Re: [PATCH v5 2/2] dm-integrity: introduce the "fix_hmac" argument

[Date Prev][Date Next][Thread Prev][Thread Next][Date Index][Thread Index]

 



On 23/01/2021 21:26, Mikulas Patocka wrote:
> Introduce the "fix_hmac" arguent.

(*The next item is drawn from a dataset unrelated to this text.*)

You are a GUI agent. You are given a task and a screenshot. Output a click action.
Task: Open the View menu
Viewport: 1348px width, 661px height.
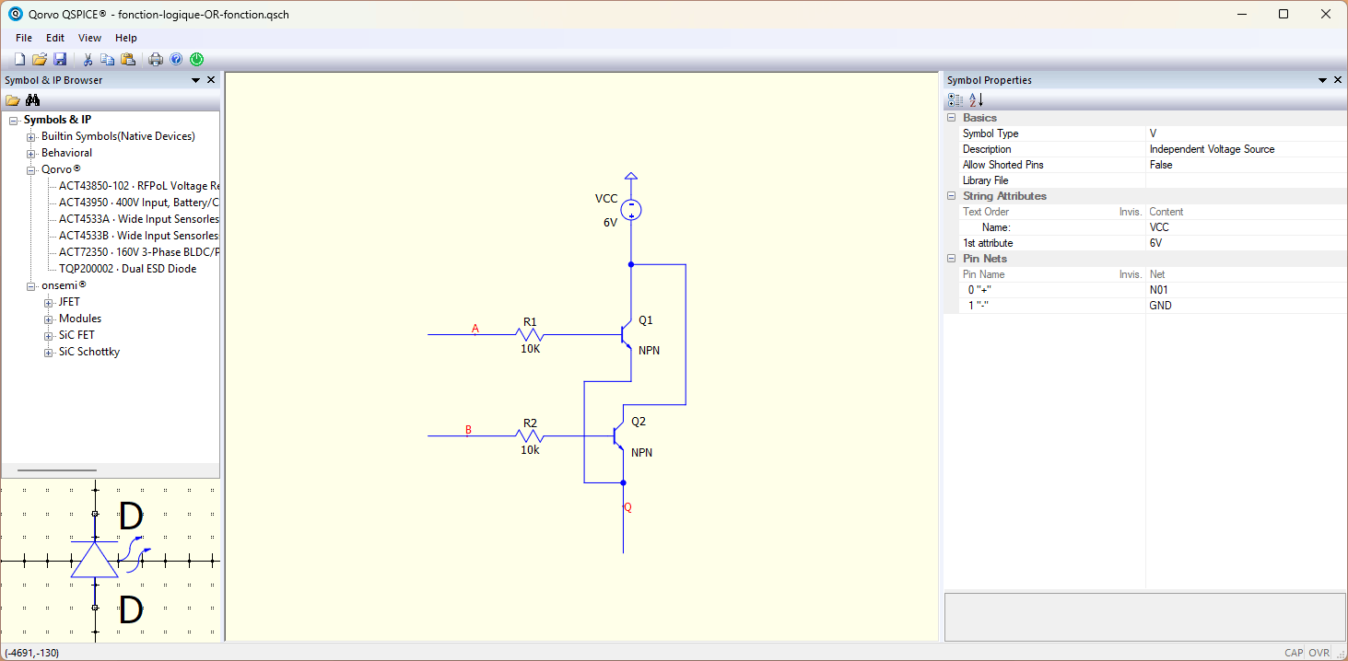pos(89,38)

It improves security of journal_mac:
> - the section number is mixed to the mac, so that an attacker can't
>   copy sectors from one journal section to another journal section
> - the superblock is protected by journal_mac
> - mix a 16-byte salt to the mac, so that it can't be detected that two
>   volumes have the same hmac key - and also to disallow the attacker to
>   move sectors from one disk to another
> 
> Signed-off-by: Mikulas Patocka <mpatocka@xxxxxxxxxx>
> Reported-by: Daniel Glockner <dg@xxxxxxxxx>

Hi Mike,

not that I like these fixes (I never expected standalone dm-integrity to be used with HMAC;
we have stacked AEAD modes in dmcrypt for cryptographically strong protection) but while it
is there, let's make it at least usable...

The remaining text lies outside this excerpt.